Way back then, there was still an operation called "The Online Career Center" which was later subsumed into the MonsterBoard (which is now called Monster.com). There had been no television advertising, IPOs, Talent auctions, acquisitions, deep financing or redesign fumbles. Way back then, Junglee was a bright shining star and CareerCast was a little known upstart. The ComputerJobsStore had a clear lead in regionalization and no one had ever heard of InfoworksUSA. DICE was an independent operation and Net Temps was busily overtaking them. The Worklife partnership with AltaVista was in full bloom and looking very promising. Regional websites were beginning to assert their potency.

In hindsight, it was an extraordinary time, sort of late in the pregnancy but before the real birth of our industry.

Even though the project is (a bit) late, we decided to publish it in advance of the 2000 edition. Today, we invite you to visit for a "sneak preview". The bulk of the work is complete, a few loose ends remain to be tied down. We're guessing the the 1999 Top 100 Electronic Recruiters website will have the same kind of traffic as its predecessors (lots). As in the past, we'll freeze its configuration once we're satisfied with it.
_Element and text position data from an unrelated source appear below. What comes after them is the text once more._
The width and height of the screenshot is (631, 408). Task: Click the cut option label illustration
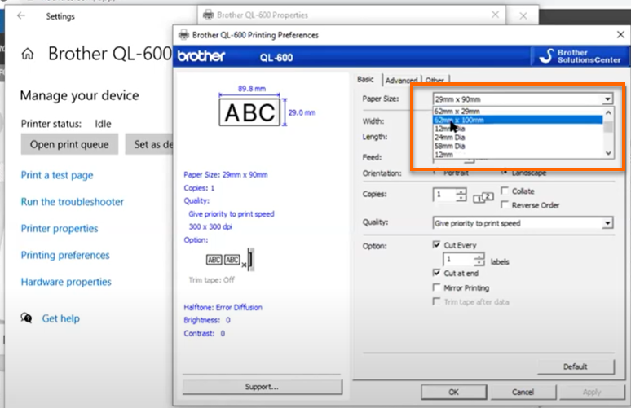[230, 261]
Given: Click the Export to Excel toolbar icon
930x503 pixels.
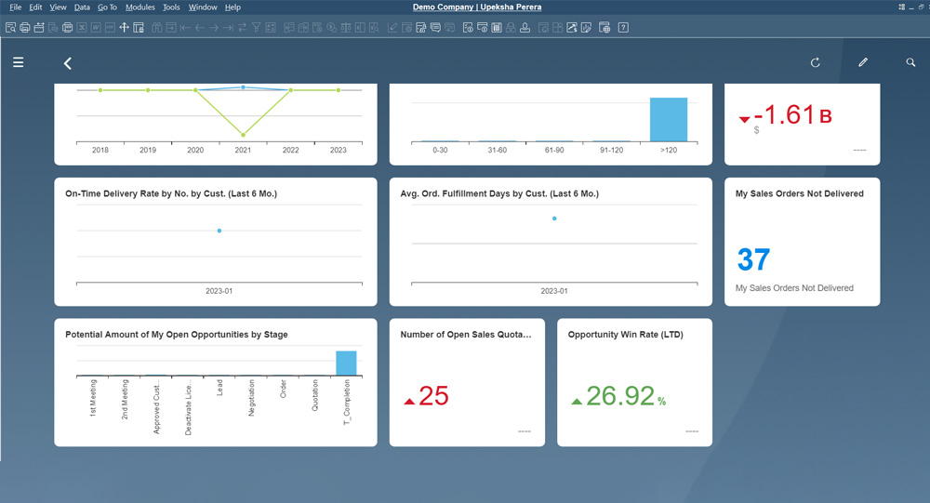Looking at the screenshot, I should (x=82, y=28).

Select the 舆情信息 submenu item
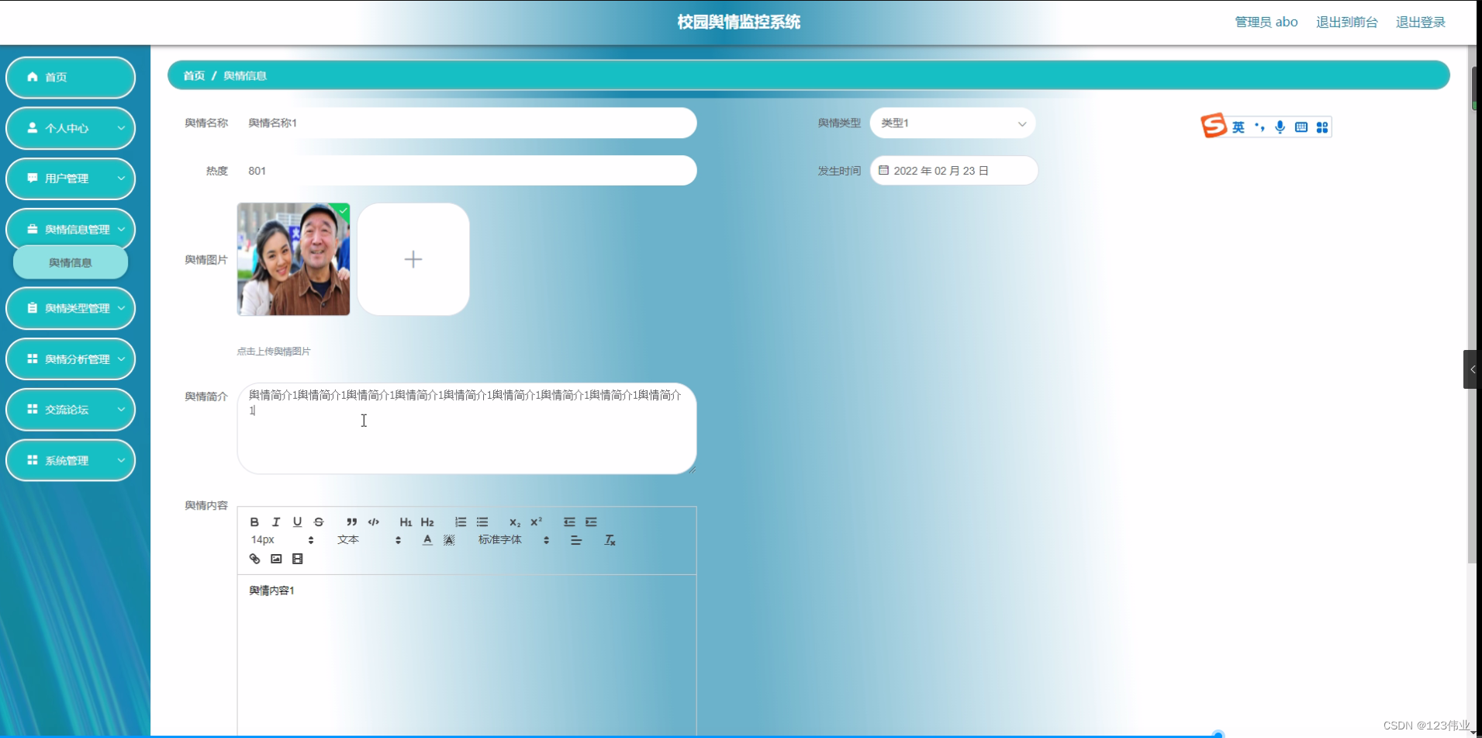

That tends to showcase the changes in the business and various websites.

Our Top 100 sites tend to be heavily used by Recruiters who are just learning their way around and job hunters who are getting their first orientation. For those of us who are immersed in the comings and goings of the industry, it provides a window into the very recent past. It seems like a long time ago; it's really only a matter of months.

To date, the site has one sponsor (CareerSite) to whom we are eternally grateful. Their commitment extends well into the introduction of our 2000 Top 100 listing which will emerge in the late fall. By agreeing to sponsor our work they have allowed us to help more new Recruiters up the learning curve while gaining broad visibility for their re-emergence as a key industry player.

Going from completed website to heavily trafficked resource involves a great deal of PR and marketing. We anticipate that you will hear more about the 1999 Top 100 Electronic Recruiters website as we build its traffic over the next months.